#### [Written problem]
Retype the records below without changing anything.

* * * *

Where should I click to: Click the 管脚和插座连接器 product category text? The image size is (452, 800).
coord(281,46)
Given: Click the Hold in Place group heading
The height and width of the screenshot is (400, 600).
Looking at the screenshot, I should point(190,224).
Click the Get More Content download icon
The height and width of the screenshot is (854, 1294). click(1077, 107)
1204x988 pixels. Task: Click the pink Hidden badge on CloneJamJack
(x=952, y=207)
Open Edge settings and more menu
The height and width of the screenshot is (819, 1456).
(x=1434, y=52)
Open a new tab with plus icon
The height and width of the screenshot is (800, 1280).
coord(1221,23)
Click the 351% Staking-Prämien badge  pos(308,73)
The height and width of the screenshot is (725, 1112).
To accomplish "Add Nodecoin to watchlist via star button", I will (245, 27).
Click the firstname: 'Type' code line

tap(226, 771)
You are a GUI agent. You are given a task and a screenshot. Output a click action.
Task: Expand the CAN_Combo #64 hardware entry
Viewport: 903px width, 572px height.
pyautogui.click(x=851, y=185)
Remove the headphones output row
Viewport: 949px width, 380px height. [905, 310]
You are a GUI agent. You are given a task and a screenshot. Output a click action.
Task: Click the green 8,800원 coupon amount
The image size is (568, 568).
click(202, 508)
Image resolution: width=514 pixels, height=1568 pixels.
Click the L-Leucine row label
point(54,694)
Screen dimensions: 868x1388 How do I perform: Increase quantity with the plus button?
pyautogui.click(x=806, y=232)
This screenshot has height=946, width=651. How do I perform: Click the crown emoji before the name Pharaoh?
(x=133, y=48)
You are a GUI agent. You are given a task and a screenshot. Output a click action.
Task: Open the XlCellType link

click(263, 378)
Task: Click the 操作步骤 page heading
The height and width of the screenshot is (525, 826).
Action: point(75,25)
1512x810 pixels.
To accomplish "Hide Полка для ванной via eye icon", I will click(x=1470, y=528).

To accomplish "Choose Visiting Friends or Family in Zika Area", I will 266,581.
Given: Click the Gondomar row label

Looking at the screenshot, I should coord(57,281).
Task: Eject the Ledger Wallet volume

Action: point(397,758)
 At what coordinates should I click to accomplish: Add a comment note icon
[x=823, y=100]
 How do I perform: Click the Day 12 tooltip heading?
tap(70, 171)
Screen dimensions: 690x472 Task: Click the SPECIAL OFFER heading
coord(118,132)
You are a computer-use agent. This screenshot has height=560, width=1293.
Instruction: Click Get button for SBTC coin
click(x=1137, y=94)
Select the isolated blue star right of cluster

* * * *

#### [Written solution]
Where should I click to: Click the 管脚和插座连接器 product category text? The image size is (452, 800).
coord(281,46)
Given: Click the Hold in Place group heading
The height and width of the screenshot is (400, 600).
Looking at the screenshot, I should point(190,224).
Click the Get More Content download icon
The height and width of the screenshot is (854, 1294). click(1077, 107)
1204x988 pixels. Task: Click the pink Hidden badge on CloneJamJack
(x=952, y=207)
Open Edge settings and more menu
The height and width of the screenshot is (819, 1456).
(x=1434, y=52)
Open a new tab with plus icon
The height and width of the screenshot is (800, 1280).
coord(1221,23)
Click the 351% Staking-Prämien badge  pos(308,73)
The height and width of the screenshot is (725, 1112).
To accomplish "Add Nodecoin to watchlist via star button", I will (245, 27).
Click the firstname: 'Type' code line

tap(226, 771)
You are a GUI agent. You are given a task and a screenshot. Output a click action.
Task: Expand the CAN_Combo #64 hardware entry
Viewport: 903px width, 572px height.
pyautogui.click(x=851, y=185)
Remove the headphones output row
Viewport: 949px width, 380px height. [905, 310]
You are a GUI agent. You are given a task and a screenshot. Output a click action.
Task: Click the green 8,800원 coupon amount
The image size is (568, 568).
click(202, 508)
Image resolution: width=514 pixels, height=1568 pixels.
Click the L-Leucine row label
point(54,694)
Screen dimensions: 868x1388 How do I perform: Increase quantity with the plus button?
pyautogui.click(x=806, y=232)
This screenshot has height=946, width=651. How do I perform: Click the crown emoji before the name Pharaoh?
(x=133, y=48)
You are a GUI agent. You are given a task and a screenshot. Output a click action.
Task: Open the XlCellType link

click(263, 378)
Task: Click the 操作步骤 page heading
The height and width of the screenshot is (525, 826).
Action: point(75,25)
1512x810 pixels.
To accomplish "Hide Полка для ванной via eye icon", I will click(x=1470, y=528).

To accomplish "Choose Visiting Friends or Family in Zika Area", I will 266,581.
Given: Click the Gondomar row label

Looking at the screenshot, I should coord(57,281).
Task: Eject the Ledger Wallet volume

Action: point(397,758)
 At what coordinates should I click to accomplish: Add a comment note icon
[x=823, y=100]
 How do I perform: Click the Day 12 tooltip heading?
tap(70, 171)
Screen dimensions: 690x472 Task: Click the SPECIAL OFFER heading
coord(118,132)
You are a computer-use agent. This screenshot has height=560, width=1293.
Instruction: Click Get button for SBTC coin
click(x=1137, y=94)
Select the isolated blue star right of cluster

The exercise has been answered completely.